# Extrait du document:
Reconnaissons-le, cette politique, même si nous ne la partagions pas, avait sa cohérence. Mais elle n’a pas fonctionné et il est temps d’en changer. Au reste – le Premier ministre l’a d’ailleurs reconnu –, le Gouvernement fait face à un mur de financement, tant pour financer les investissements nécessaires, notamment en matière écologique, que pour assurer le fonctionnement quotidien de l’État, la solidarité et les services publics.
Renverser une approche profondément injuste fondée sur la politique de l’offre, rééquilibrer la fiscalité en faisant en sorte que celle-ci soit plus équitable et finance des actions concourant à l’intérêt général, tel est le cœur du dispositif que nous vous présentons aujourd’hui. Les travaux récents des économistes, notamment ceux d’Anne-Laure Delatte, démontrent que les prélèvements assumés par les ménages représentent les deux tiers des recettes du budget de l’État et du budget social, un tiers étant assumé par les entreprises.
Nous avons un objectif simple : rééquilibrer la fiscalité des entreprises, afin qu’elles participent davantage aux efforts, en passant de la seule logique d’octroi d’avantages fiscaux en faveur de celles qui ont un comportement dit « vertueux » à la mise en place de malus pour celles qui suscitent, par leur activité, des externalités négatives, c’est-à-dire qui sont contraires à l’intérêt général et aux objectifs des politiques publiques et qui ne répondent donc ni à l’urgence écologique ni à l’urgence sociale, voire qui aggravent la situation.

# Informations fournies:
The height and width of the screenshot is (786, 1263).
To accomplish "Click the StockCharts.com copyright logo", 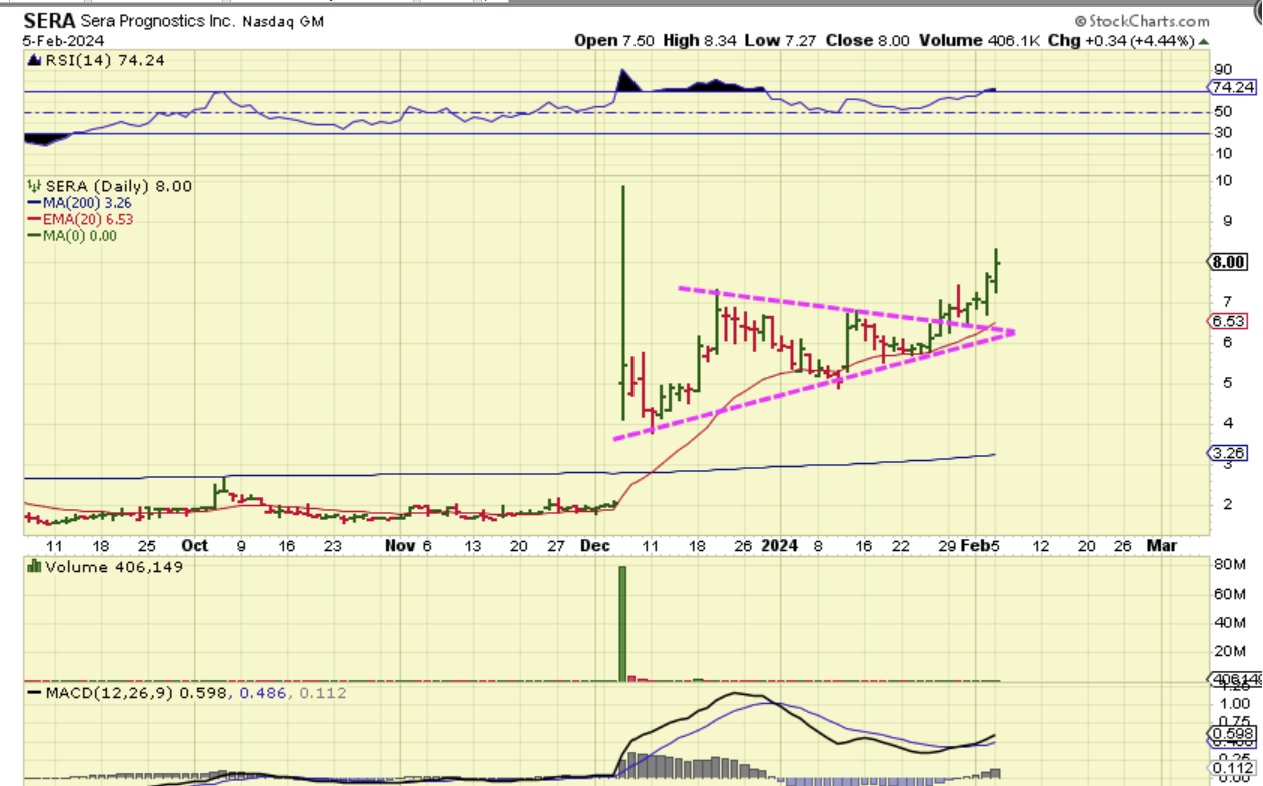I will pyautogui.click(x=1142, y=21).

# Travail demandé:
D'après l'extrait sur la fiscalité, quelle part des recettes du budget de l'État et du budget social les prélèvements assumés par les ménages représentent-ils ? Les données ne jouent aucun rôle ici.

# Réponse rédigée:
Ils en représentent les deux tiers.